[Start of section]

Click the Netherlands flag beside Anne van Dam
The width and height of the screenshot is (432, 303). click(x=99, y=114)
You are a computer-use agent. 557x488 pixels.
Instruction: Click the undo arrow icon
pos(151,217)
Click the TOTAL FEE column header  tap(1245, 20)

[End of section]
[Start of section]

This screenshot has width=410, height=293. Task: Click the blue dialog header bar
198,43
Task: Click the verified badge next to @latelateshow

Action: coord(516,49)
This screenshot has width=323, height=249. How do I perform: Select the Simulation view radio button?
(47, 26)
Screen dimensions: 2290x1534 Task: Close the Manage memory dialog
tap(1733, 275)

[End of section]

#### [TO DO]
Your reply is to repeat, unchanged, the lines above running from the one with "Instruction: Click the undo arrow icon" up to and including the one with "Click the TOTAL".

#### [EXERCISE SOLUTION]
Instruction: Click the undo arrow icon
pos(151,217)
Click the TOTAL FEE column header  tap(1245, 20)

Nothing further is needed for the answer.